A licensed trust deed investment company (TDIC) offers investments in collateral-backed property loans in the United States. Unlike private individuals who are generally subject to usury laws limiting interest rates on loans, TDICs can legally lend to property owners at rates determined by market demand. Because TDICs usually lend to borrowers with needs banks cannot accommodate (e.g., fast turnaround, multiple-use real estate projects), market rates for trust deed investments are usually significantly higher than bank mortgage rates.
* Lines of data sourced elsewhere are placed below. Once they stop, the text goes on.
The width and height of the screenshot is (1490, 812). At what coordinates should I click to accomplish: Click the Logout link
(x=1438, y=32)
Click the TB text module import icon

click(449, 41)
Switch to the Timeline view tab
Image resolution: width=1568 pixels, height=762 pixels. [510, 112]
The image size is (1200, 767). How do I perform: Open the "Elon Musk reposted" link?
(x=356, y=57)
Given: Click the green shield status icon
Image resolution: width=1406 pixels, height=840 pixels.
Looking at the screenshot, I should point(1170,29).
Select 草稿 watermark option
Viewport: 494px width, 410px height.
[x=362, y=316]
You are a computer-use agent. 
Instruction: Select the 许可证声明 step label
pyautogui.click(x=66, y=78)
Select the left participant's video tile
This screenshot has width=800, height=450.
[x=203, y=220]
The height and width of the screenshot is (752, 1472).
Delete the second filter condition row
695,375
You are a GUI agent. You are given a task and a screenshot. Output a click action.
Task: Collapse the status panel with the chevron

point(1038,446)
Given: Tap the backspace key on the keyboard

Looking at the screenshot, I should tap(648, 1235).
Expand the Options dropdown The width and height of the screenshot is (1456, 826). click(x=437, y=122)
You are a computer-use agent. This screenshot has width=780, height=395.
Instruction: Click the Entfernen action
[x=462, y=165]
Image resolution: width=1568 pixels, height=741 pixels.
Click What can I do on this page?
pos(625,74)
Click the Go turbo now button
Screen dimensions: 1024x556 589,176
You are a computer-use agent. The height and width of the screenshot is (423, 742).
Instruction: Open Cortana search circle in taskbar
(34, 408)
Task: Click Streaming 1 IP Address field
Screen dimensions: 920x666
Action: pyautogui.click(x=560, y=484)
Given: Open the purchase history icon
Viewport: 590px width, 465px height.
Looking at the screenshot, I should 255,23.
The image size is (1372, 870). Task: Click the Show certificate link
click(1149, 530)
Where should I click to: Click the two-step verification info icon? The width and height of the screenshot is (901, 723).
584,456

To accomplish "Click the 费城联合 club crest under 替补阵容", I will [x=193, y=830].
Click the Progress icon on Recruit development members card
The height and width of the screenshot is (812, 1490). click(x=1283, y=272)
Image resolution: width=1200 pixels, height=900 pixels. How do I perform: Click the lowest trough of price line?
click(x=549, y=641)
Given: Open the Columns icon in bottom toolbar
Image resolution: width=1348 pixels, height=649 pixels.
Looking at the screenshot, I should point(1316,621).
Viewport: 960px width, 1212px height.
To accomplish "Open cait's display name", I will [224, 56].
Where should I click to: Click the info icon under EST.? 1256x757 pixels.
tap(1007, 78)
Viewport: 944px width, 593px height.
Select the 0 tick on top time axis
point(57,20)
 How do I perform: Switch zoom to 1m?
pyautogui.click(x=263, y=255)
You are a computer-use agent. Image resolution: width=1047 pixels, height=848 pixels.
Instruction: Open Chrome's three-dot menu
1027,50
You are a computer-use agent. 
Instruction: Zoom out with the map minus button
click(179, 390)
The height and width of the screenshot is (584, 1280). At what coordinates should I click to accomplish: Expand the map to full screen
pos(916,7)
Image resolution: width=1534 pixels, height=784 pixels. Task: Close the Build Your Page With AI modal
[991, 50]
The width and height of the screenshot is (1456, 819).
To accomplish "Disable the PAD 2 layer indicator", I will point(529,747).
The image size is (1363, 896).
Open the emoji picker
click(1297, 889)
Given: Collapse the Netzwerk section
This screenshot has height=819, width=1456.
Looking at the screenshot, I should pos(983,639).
TDICs originate, underwrite, fund and service the loans for individual and/or group investors. Trust deed investors receive regular interest payments throughout the loan term and principal is repaid when the loan matures. In the event of default, TDICs generally manage workouts and, where necessary, foreclosure, on behalf of investors. Some TDICs have in-house real estate brokers who can re-sell REO in the event of foreclosure. Others may also have property management staff who can rent foreclosed properties on behalf of investors.
Licensing requirements for TDICs vary from state to state. Generally, TDIC activities are overseen by a state's governing real estate, lending or corporation authority, or some combination.
The private money loans provided by TDICs are also known as hard money loans—a reference to the hard assets that provide collateral for the loans. Hard money loans are usually short-term, bridge loans designed to meet temporary cash needs for projects that will eventually be refinanced with conventional bank loans.